The EMA said it would hold a separate meeting to assess the Moderna shot by January 12 at the latest.
Large-scale trial data released last month showed that both vaccines were safe and around 95 percent effective against Covid-19.
European Commission spokesman Stefan de Keersmaecker told reporters that once the EMA had given regulatory permission, formal authorisation from Brussels would follow "very quickly", probably "in a matter of days".
Companies have been racing to find a treatment for the coronavirus, which has killed almost 1.5 million people and infected over 63 million since it first emerged in China in December last year.
Both the Moderna and BioNTech/Pfizer vaccines are based on the same new mRNA technology and with a similar level of effectiveness at around 95 percent.
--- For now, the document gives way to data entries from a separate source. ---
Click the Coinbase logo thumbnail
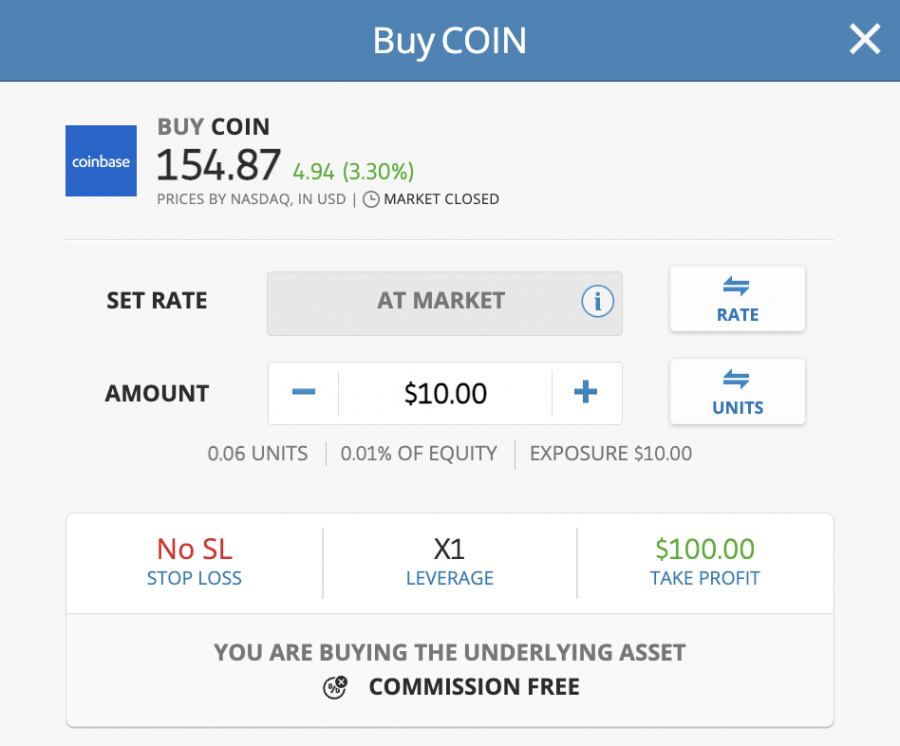900x746 pixels. 101,161
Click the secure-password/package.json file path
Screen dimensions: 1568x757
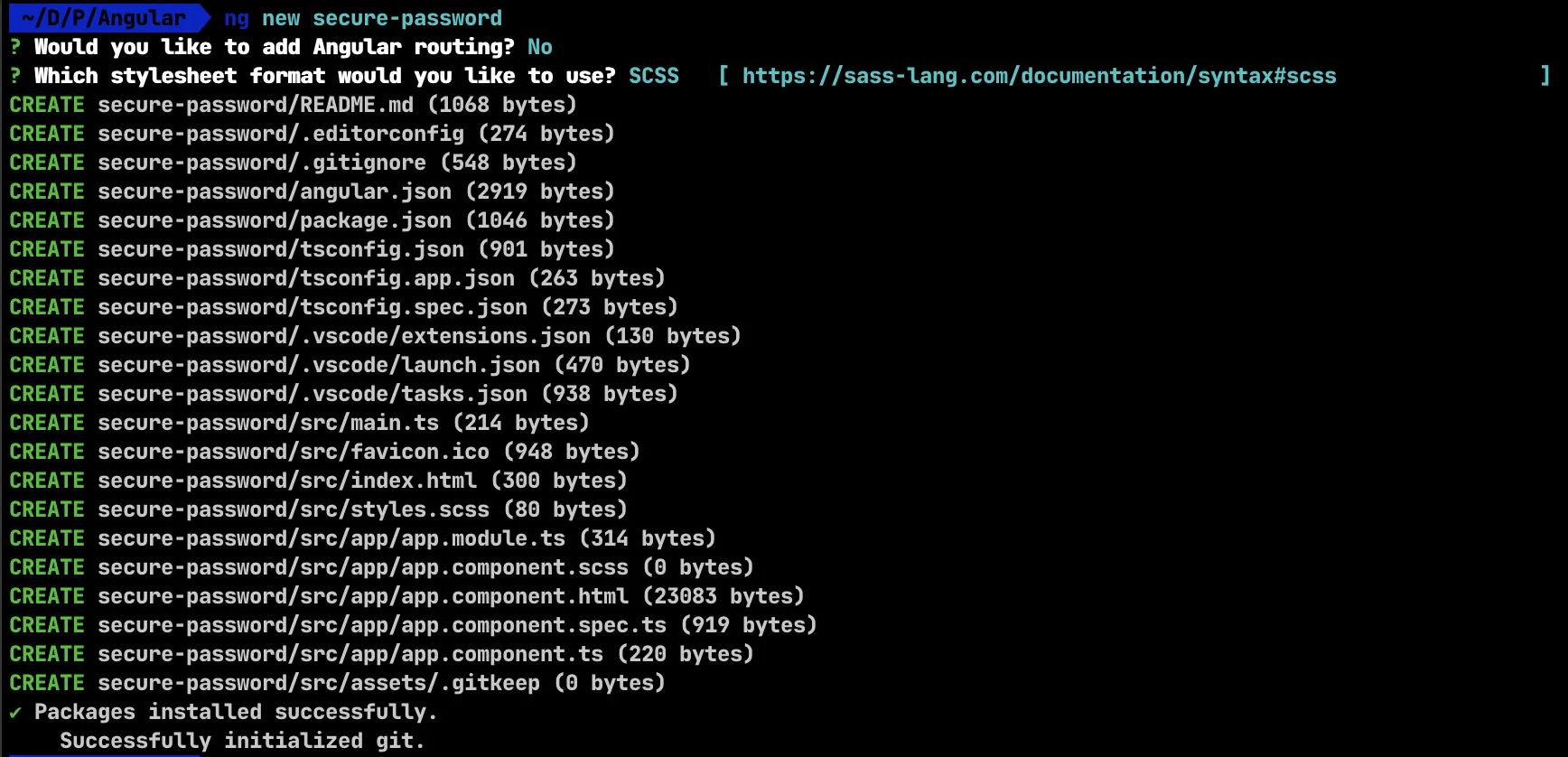click(275, 220)
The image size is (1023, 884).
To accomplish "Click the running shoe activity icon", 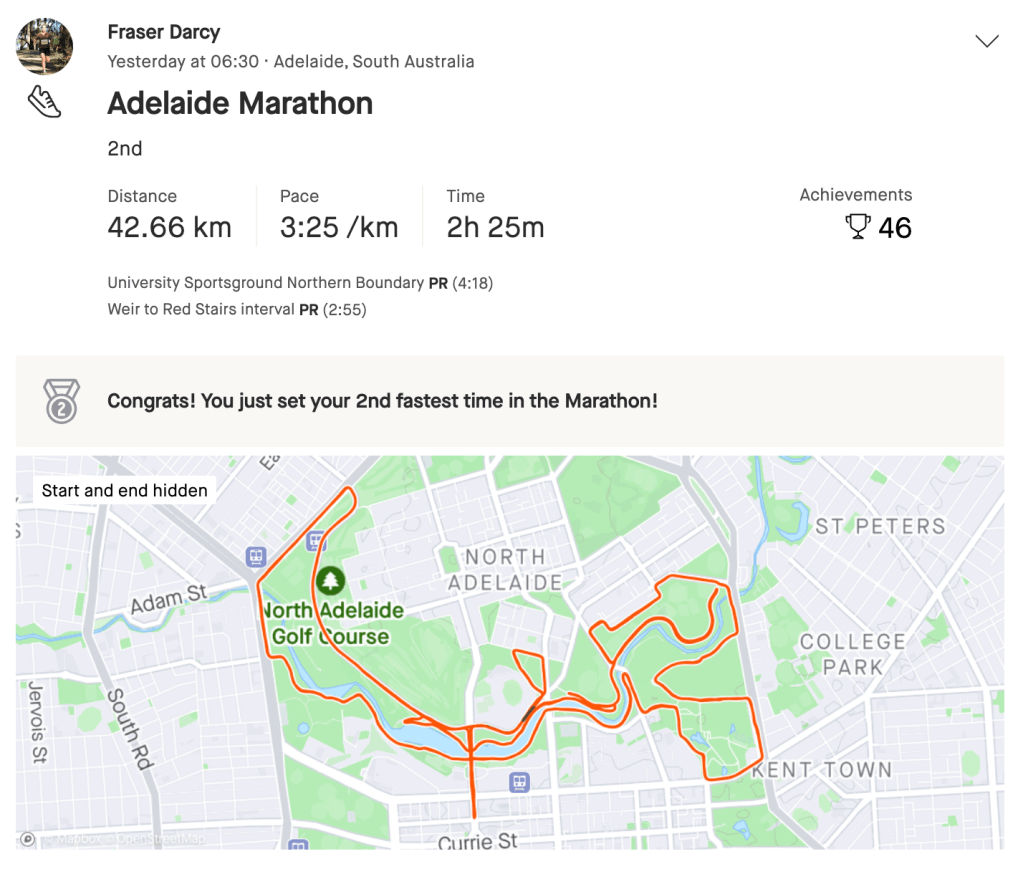I will click(x=45, y=102).
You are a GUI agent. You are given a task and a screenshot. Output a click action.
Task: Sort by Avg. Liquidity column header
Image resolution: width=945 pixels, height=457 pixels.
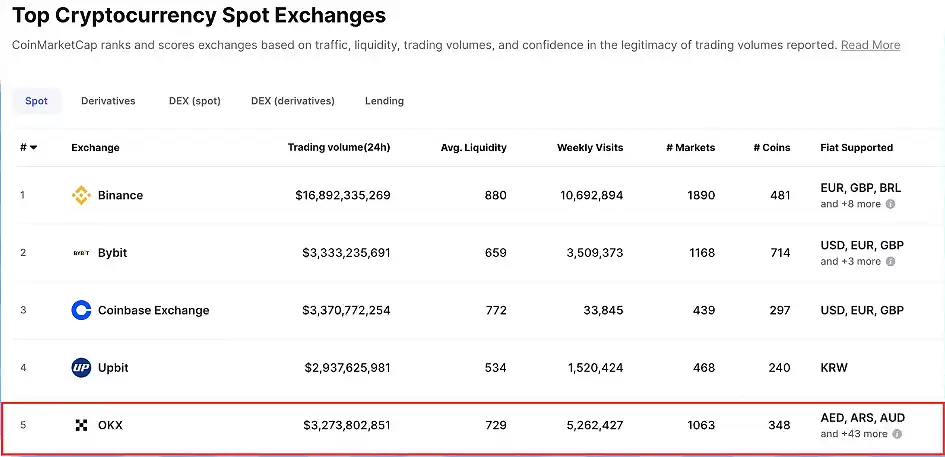click(x=474, y=148)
The mRNA (messenger ribonucleic acid) is used to deliver genetic material to the body that makes human cells create a protein from the virus.
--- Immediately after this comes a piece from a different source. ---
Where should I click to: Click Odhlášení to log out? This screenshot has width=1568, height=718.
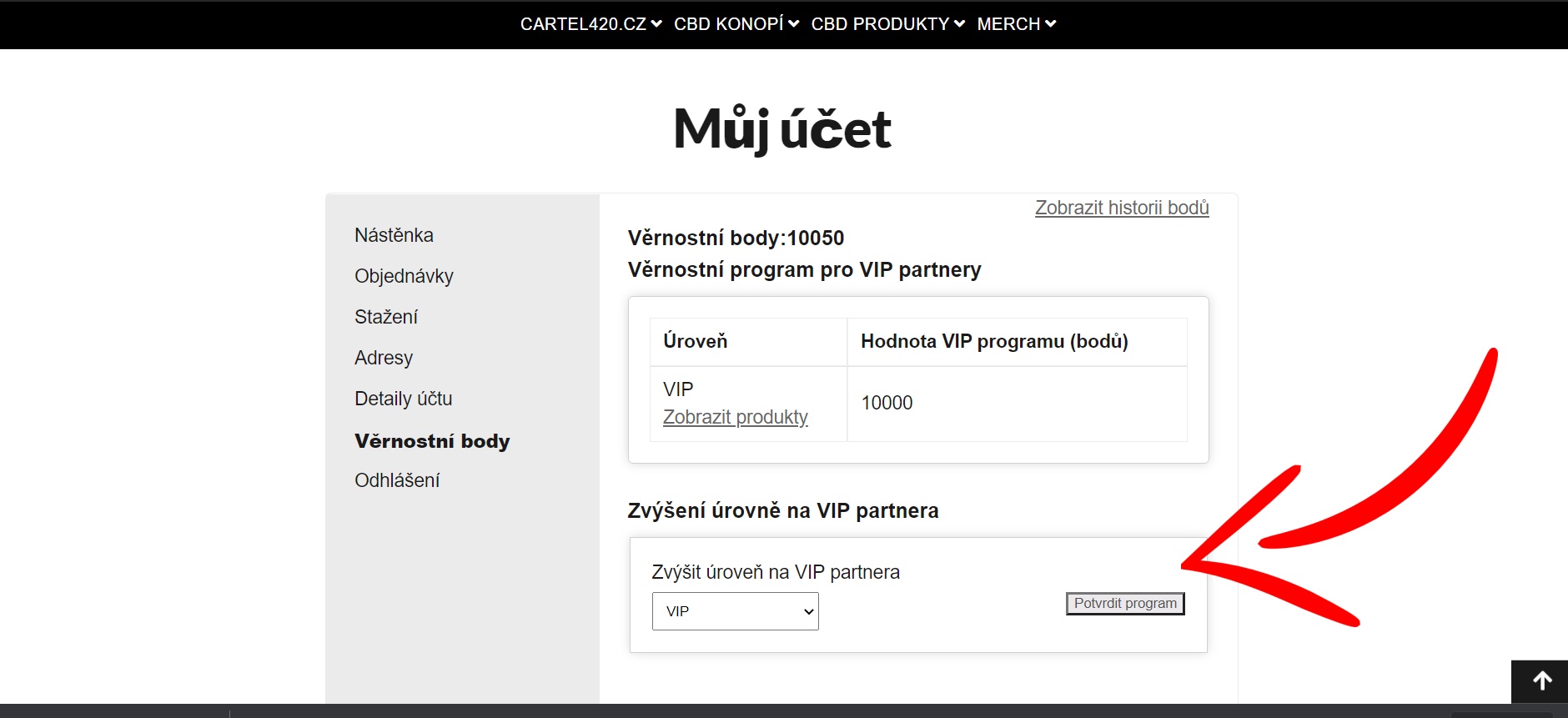click(397, 480)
This trains the immune system to be ready to attack if it encounters SARS-CoV-2.
- 'On a knife's edge' - In France, Prime Minister Jean Castex told parliament that people in retirement homes and some staff working there would get priority for vaccinations.
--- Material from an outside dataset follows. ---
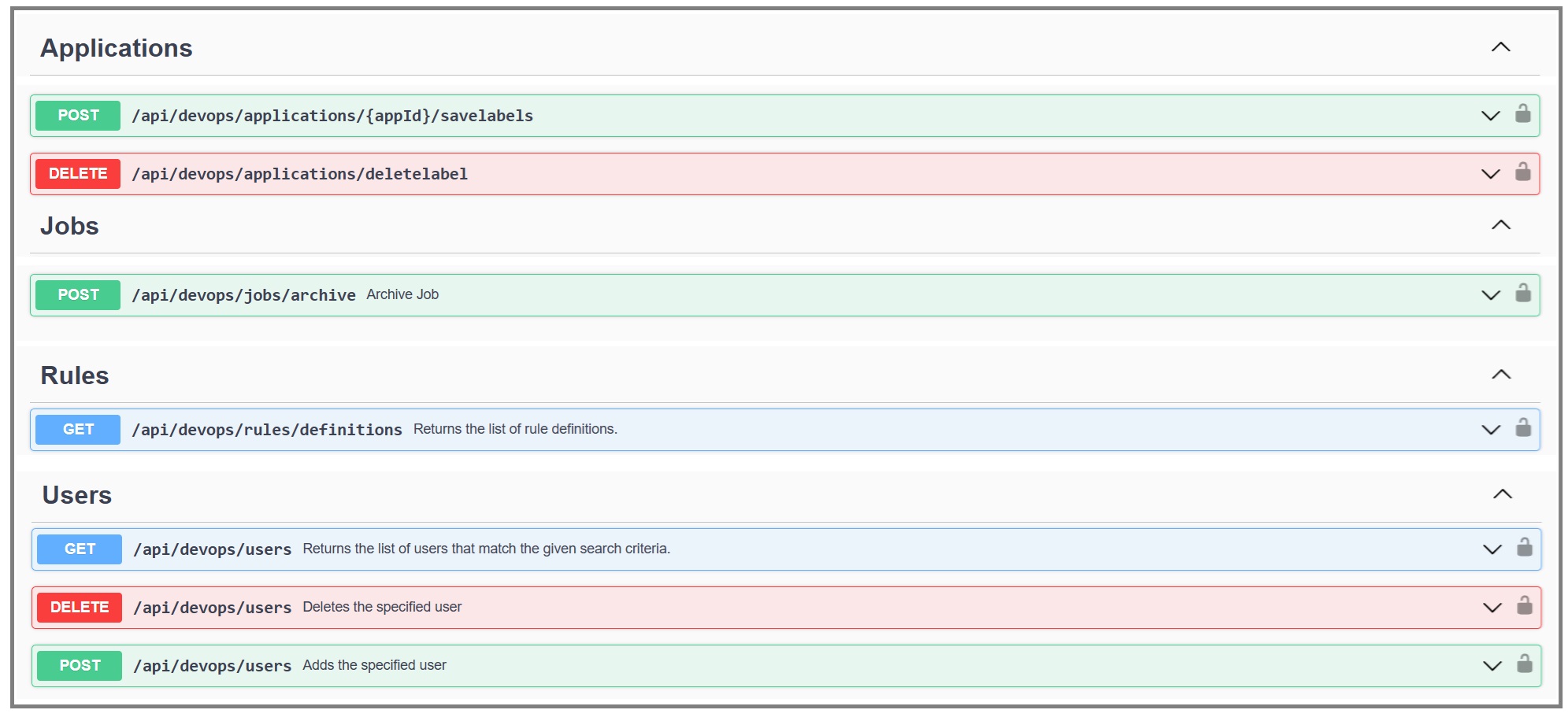Click the lock icon on DELETE deletelabel endpoint
The image size is (1568, 721).
[1522, 172]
Meanwhile, the OECD club of wealthy countries predicted Tuesday that with vaccines now potentially only weeks away from distribution, the world economy would bounce back to pre-pandemic levels by late 2021.
With anticipated global growth of around 4.2 percent next year, the world should make up almost all the output shortfall suffered in 2020, in large part thanks to "massive policy support" from governments and central banks, OECD chief economist Laurence Boone said.
Expansion is predicted to be less evenly distributed around the globe in 2021, with China and India leaping ahead while the US, the eurozone and Japan see only modest gains.
The United Nations, meanwhile, warned that the pandemic will pitch tens of millions more people into desperate need next year, saying around $35 billion is needed in humanitarian aid.
In its annual Global Humanitarian Overview published Tuesday, the UN said that the number of people in need of aid would grow 40 percent in 2021 compared with this year, to 235 million people -- or one in 33 worldwide.
"The increase arises almost entirely because of Covid-19," UN emergency relief coordinator Mark Lowcock told reporters, with the report saying the pandemic had tipped those "already living on a knife's edge" into need.
- Pressure on hospitals - Day-to-day, wealthier countries remain focused on the back and forth of infection control restrictions, with Ireland ending its second partial lockdown on Tuesday.
As cases are expected to mount as people mingle in the run-up to Christmas, "the challenge is to keep that increase as low as possible," Foreign Minister Simon Coveney told broadcaster RTE.
Across the Irish Sea, British Prime Minister Boris Johnson faces a rebellion in his Conservative ranks over a plan for a county-by-county tiered restriction system to replace an England-wide lockdown, set to end at midnight.
MPs complain that some regions are beng forced into the strictest infection control measures because of isolated clusters of cases, initially placing 23 million people under the toughest "Tier 3" category.
In Spain, a huge new medical complex built in just three months was inaugurated, to ease pressure on hospitals in the Madrid region which were overwhelmed during the first wave.
The Isabel Zendal complex covers 80,000 square metres (860,000 square feet) and cost nearly 100 million Euros ($120 million).
And in the US, media reported the resignation of Scott Atlas, President Donald Trump's controversial coronavirus adviser.
"Masks work? NO," Atlas had tweeted in October, calling the following month for people in Michigan to "rise up" against Covid-19 measures.